Abuse your illusions
by Noel Rooney
[ bookreviews ]
Abuse your illusions is the third in Disinformation's series of publications, following You are being lied to and Everything you know is wrong, a 'guide to media mirages and establishment lies'. If you don't know the Disinformation website (shame on you) these books are a more than adequate introduction to their way of thinking.
The format of the books suggests a technical manual, and this may not be accidental; together, the books are a manual, a primer for the disaffected, covering bases well-known and obscure, from political myths and conspiracies, through medical farragoes and academic mendacity, to religious scandals and sceptical revisions of widely accepted (should that be 'swallowed'?) histories.

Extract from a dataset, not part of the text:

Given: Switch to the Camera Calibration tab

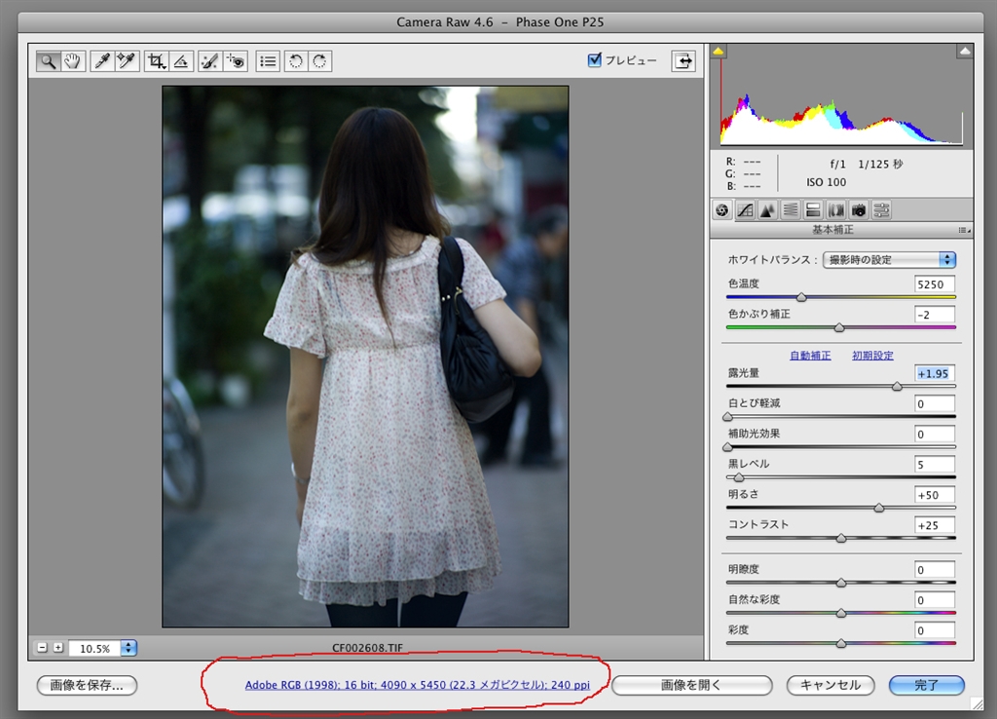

Many of the contributors began as cogs in the machinery they now scrutinise, expose and critique. Most are ignored and vilified by their erstwhile colleagues and the mainstream media; but these days being marginalized is hardly a minority pursuit (and not exactly a stigma), and being booted out of the establishment club means access to a huge and growing constituency of passionately pissed-off people.
What impresses me most about this series is the sheer breadth of skulduggery it surveys: paedophile priests in Marian shrines rub shoulders with venal scientists lying for corporations; murderously callous politicians share shelf-space with racist police departments and drug-dealing spooks. Mainstream history is prised open, so the unspeakable crimes of the victors are forced to blink at the light after decades of comforting darkness.
The list of contributors is a roll-call of dissidence's doyens, marvellously malicious mavens picking bones with the hackneyed purveyors of what passes for truth in what passes for the mainstream. I'm beginning to treat my manuals as handy references, dipping into them like I do a dictionary or an encyclopaedia, to remind myself of things that look a damn sight more like facts than the stuff that falls out of the idiot box.
These books should be on the shelves of every school and college library, serialised in broadsheets every Sunday, extracts recited after the news (for a touch of balanced reportage). Sadly, they are, at least for now, confined to those of us arrogant enough to think we are really in the know.
I only hope that, when the American empire collapses and the dust of 'democracy' settles, some of these books - and their assiduous, intrepid, wonderfully bloody-minded contributors - are still around to say we told you so. Come that glorious day, I'll even forgive them a little smugness.